## BEGIN Excerpted data

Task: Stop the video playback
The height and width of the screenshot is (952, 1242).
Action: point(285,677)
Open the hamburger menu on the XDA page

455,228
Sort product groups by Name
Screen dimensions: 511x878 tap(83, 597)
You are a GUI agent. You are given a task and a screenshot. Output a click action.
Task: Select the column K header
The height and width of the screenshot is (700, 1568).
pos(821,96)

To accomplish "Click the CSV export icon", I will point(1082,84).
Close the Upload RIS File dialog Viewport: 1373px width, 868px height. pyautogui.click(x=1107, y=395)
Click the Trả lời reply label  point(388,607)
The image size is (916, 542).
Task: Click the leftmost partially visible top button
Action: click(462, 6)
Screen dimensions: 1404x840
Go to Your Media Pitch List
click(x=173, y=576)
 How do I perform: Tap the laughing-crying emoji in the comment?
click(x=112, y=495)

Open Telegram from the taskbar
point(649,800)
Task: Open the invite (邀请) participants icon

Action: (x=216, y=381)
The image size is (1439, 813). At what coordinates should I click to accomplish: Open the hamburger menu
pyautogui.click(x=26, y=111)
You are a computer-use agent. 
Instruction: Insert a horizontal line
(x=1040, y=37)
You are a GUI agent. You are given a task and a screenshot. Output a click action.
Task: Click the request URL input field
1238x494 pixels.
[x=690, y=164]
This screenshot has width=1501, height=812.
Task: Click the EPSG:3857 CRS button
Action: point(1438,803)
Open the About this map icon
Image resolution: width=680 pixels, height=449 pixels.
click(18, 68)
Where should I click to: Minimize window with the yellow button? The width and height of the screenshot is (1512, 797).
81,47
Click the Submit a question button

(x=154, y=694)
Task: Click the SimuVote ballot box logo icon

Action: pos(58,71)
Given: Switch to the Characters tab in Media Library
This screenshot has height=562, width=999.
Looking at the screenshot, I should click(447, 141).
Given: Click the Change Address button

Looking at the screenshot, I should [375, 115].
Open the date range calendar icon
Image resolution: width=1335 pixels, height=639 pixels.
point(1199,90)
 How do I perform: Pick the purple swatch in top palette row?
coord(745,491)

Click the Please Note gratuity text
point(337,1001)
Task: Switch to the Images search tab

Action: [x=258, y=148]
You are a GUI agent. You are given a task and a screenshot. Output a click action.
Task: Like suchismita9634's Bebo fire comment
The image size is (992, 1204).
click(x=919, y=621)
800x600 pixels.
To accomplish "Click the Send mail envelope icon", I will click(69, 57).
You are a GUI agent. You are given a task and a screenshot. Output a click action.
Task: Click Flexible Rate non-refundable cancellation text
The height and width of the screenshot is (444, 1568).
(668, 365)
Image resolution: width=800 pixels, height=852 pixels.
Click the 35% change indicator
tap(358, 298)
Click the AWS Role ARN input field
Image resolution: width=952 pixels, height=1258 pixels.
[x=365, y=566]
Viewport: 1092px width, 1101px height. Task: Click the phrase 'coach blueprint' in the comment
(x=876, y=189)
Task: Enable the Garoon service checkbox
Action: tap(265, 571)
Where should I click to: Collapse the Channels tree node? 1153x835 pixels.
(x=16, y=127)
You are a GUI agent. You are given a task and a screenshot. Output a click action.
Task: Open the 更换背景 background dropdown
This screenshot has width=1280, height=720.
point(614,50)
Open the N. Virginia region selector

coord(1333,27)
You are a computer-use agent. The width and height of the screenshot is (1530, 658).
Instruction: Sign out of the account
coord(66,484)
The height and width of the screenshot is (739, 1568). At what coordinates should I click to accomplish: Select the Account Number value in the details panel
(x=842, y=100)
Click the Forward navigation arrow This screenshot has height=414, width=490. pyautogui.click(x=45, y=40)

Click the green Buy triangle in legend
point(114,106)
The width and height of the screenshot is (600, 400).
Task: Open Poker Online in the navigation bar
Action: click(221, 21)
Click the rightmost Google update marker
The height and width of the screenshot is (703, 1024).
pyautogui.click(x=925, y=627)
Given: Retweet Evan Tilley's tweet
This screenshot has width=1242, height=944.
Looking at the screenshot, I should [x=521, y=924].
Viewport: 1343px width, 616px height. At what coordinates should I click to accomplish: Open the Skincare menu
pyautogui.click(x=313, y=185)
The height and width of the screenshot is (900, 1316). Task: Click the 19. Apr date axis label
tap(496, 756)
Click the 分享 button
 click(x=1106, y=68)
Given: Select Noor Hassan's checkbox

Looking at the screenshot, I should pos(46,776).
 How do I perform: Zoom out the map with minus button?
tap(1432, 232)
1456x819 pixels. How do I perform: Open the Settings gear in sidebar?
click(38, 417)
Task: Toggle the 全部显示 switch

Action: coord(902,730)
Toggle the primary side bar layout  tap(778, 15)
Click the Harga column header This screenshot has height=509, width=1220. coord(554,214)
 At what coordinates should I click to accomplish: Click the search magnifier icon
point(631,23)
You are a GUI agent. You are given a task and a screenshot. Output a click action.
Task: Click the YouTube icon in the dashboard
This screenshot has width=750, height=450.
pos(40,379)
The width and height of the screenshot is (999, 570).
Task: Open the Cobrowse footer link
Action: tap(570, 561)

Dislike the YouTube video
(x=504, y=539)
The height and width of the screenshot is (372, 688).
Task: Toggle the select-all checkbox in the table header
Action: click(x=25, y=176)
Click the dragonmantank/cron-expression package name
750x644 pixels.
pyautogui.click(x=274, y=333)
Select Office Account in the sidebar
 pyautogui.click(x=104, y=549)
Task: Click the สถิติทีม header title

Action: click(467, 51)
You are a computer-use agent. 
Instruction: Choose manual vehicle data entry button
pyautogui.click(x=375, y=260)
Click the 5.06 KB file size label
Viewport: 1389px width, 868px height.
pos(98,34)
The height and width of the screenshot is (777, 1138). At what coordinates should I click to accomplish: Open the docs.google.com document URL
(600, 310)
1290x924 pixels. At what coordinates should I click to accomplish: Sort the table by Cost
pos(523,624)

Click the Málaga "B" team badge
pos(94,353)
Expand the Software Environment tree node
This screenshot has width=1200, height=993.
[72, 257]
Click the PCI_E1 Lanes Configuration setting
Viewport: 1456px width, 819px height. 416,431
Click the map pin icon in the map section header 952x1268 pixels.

## END Excerpted data

▸ **Task to complete**
Copy all of the lines above word for word.

▸ **Expected answer**
Task: Stop the video playback
The height and width of the screenshot is (952, 1242).
Action: point(285,677)
Open the hamburger menu on the XDA page

455,228
Sort product groups by Name
Screen dimensions: 511x878 tap(83, 597)
You are a GUI agent. You are given a task and a screenshot. Output a click action.
Task: Select the column K header
The height and width of the screenshot is (700, 1568).
pos(821,96)

To accomplish "Click the CSV export icon", I will point(1082,84).
Close the Upload RIS File dialog Viewport: 1373px width, 868px height. pyautogui.click(x=1107, y=395)
Click the Trả lời reply label  point(388,607)
The image size is (916, 542).
Task: Click the leftmost partially visible top button
Action: click(462, 6)
Screen dimensions: 1404x840
Go to Your Media Pitch List
click(x=173, y=576)
 How do I perform: Tap the laughing-crying emoji in the comment?
click(x=112, y=495)

Open Telegram from the taskbar
point(649,800)
Task: Open the invite (邀请) participants icon

Action: (x=216, y=381)
The image size is (1439, 813). At what coordinates should I click to accomplish: Open the hamburger menu
pyautogui.click(x=26, y=111)
You are a computer-use agent. 
Instruction: Insert a horizontal line
(x=1040, y=37)
You are a GUI agent. You are given a task and a screenshot. Output a click action.
Task: Click the request URL input field
1238x494 pixels.
[x=690, y=164]
This screenshot has width=1501, height=812.
Task: Click the EPSG:3857 CRS button
Action: point(1438,803)
Open the About this map icon
Image resolution: width=680 pixels, height=449 pixels.
click(18, 68)
Where should I click to: Minimize window with the yellow button? The width and height of the screenshot is (1512, 797).
81,47
Click the Submit a question button

(x=154, y=694)
Task: Click the SimuVote ballot box logo icon

Action: pos(58,71)
Given: Switch to the Characters tab in Media Library
This screenshot has height=562, width=999.
Looking at the screenshot, I should click(447, 141).
Given: Click the Change Address button

Looking at the screenshot, I should [375, 115].
Open the date range calendar icon
Image resolution: width=1335 pixels, height=639 pixels.
point(1199,90)
 How do I perform: Pick the purple swatch in top palette row?
coord(745,491)

Click the Please Note gratuity text
point(337,1001)
Task: Switch to the Images search tab

Action: [x=258, y=148]
You are a GUI agent. You are given a task and a screenshot. Output a click action.
Task: Like suchismita9634's Bebo fire comment
The image size is (992, 1204).
click(x=919, y=621)
800x600 pixels.
To accomplish "Click the Send mail envelope icon", I will click(69, 57).
You are a GUI agent. You are given a task and a screenshot. Output a click action.
Task: Click Flexible Rate non-refundable cancellation text
The height and width of the screenshot is (444, 1568).
(668, 365)
Image resolution: width=800 pixels, height=852 pixels.
Click the 35% change indicator
tap(358, 298)
Click the AWS Role ARN input field
Image resolution: width=952 pixels, height=1258 pixels.
[x=365, y=566]
Viewport: 1092px width, 1101px height. Task: Click the phrase 'coach blueprint' in the comment
(x=876, y=189)
Task: Enable the Garoon service checkbox
Action: tap(265, 571)
Where should I click to: Collapse the Channels tree node? 1153x835 pixels.
(x=16, y=127)
You are a GUI agent. You are given a task and a screenshot. Output a click action.
Task: Open the 更换背景 background dropdown
This screenshot has width=1280, height=720.
point(614,50)
Open the N. Virginia region selector

coord(1333,27)
You are a computer-use agent. The width and height of the screenshot is (1530, 658).
Instruction: Sign out of the account
coord(66,484)
The height and width of the screenshot is (739, 1568). At what coordinates should I click to accomplish: Select the Account Number value in the details panel
(x=842, y=100)
Click the Forward navigation arrow This screenshot has height=414, width=490. pyautogui.click(x=45, y=40)

Click the green Buy triangle in legend
point(114,106)
The width and height of the screenshot is (600, 400).
Task: Open Poker Online in the navigation bar
Action: click(221, 21)
Click the rightmost Google update marker
The height and width of the screenshot is (703, 1024).
pyautogui.click(x=925, y=627)
Given: Retweet Evan Tilley's tweet
This screenshot has width=1242, height=944.
Looking at the screenshot, I should [x=521, y=924].
Viewport: 1343px width, 616px height. At what coordinates should I click to accomplish: Open the Skincare menu
pyautogui.click(x=313, y=185)
The height and width of the screenshot is (900, 1316). Task: Click the 19. Apr date axis label
tap(496, 756)
Click the 分享 button
 click(x=1106, y=68)
Given: Select Noor Hassan's checkbox

Looking at the screenshot, I should pos(46,776).
 How do I perform: Zoom out the map with minus button?
tap(1432, 232)
1456x819 pixels. How do I perform: Open the Settings gear in sidebar?
click(38, 417)
Task: Toggle the 全部显示 switch

Action: coord(902,730)
Toggle the primary side bar layout  tap(778, 15)
Click the Harga column header This screenshot has height=509, width=1220. coord(554,214)
 At what coordinates should I click to accomplish: Click the search magnifier icon
point(631,23)
You are a GUI agent. You are given a task and a screenshot. Output a click action.
Task: Click the YouTube icon in the dashboard
This screenshot has width=750, height=450.
pos(40,379)
The width and height of the screenshot is (999, 570).
Task: Open the Cobrowse footer link
Action: tap(570, 561)

Dislike the YouTube video
(x=504, y=539)
The height and width of the screenshot is (372, 688).
Task: Toggle the select-all checkbox in the table header
Action: click(x=25, y=176)
Click the dragonmantank/cron-expression package name
750x644 pixels.
pyautogui.click(x=274, y=333)
Select Office Account in the sidebar
 pyautogui.click(x=104, y=549)
Task: Click the สถิติทีม header title

Action: click(467, 51)
You are a computer-use agent. 
Instruction: Choose manual vehicle data entry button
pyautogui.click(x=375, y=260)
Click the 5.06 KB file size label
Viewport: 1389px width, 868px height.
pos(98,34)
The height and width of the screenshot is (777, 1138). At what coordinates should I click to accomplish: Open the docs.google.com document URL
(600, 310)
1290x924 pixels. At what coordinates should I click to accomplish: Sort the table by Cost
pos(523,624)

Click the Málaga "B" team badge
pos(94,353)
Expand the Software Environment tree node
This screenshot has width=1200, height=993.
[72, 257]
Click the PCI_E1 Lanes Configuration setting
Viewport: 1456px width, 819px height. 416,431
Click the map pin icon in the map section header 952x1268 pixels.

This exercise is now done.